The exact details are dependent on the operating system. However, the following will attempt to illustrate the usual technique used in various implementations: The user process opens a device or issues a system call which gives it a descriptor with which it can read packets off the wire. The kernel then passes the packets straight to the process.
However, this wouldn't work too well on a busy network or a slow machine. The user process has to read the packets as fast as they appear on the network. That's where buffering and packet filtering come in.
The kernel will buffer up to X bytes of packet data, and pass the packets one by one at the user's request. If the amount exceeds a certain limit (resources are finite), the packets are dropped and are not placed in the buffer.
Packet filters allow a process to dictate which packets it's interested in.

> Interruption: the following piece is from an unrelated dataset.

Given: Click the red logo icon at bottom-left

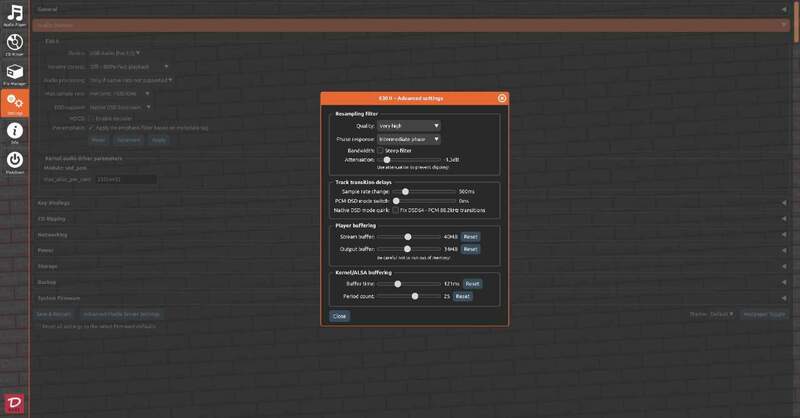Looking at the screenshot, I should [15, 404].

The usual way is to have a set of opcodes for routines to perform on the packet, reading values off it, and deciding whether or not it's wanted. These opcodes usually perform very simple operations, allowing powerful filters to be constructed.
BPF filters and then buffers; this is optimal since the buffer only contains packets that are interesting to the process. It's hoped that the filter cuts down the amount of packets buffered to stop overflowing the buffer, which leads to packet loss.
NIT, unfortunately, does not do this; it applies the filter after buffering, when the user process starts to read from the buffered data.
According to route route@infonexus.com Linux' SOCK_PACKET does not do any buffering and has no kernel filtering.
Your mileage may vary with other packet capturing facilities.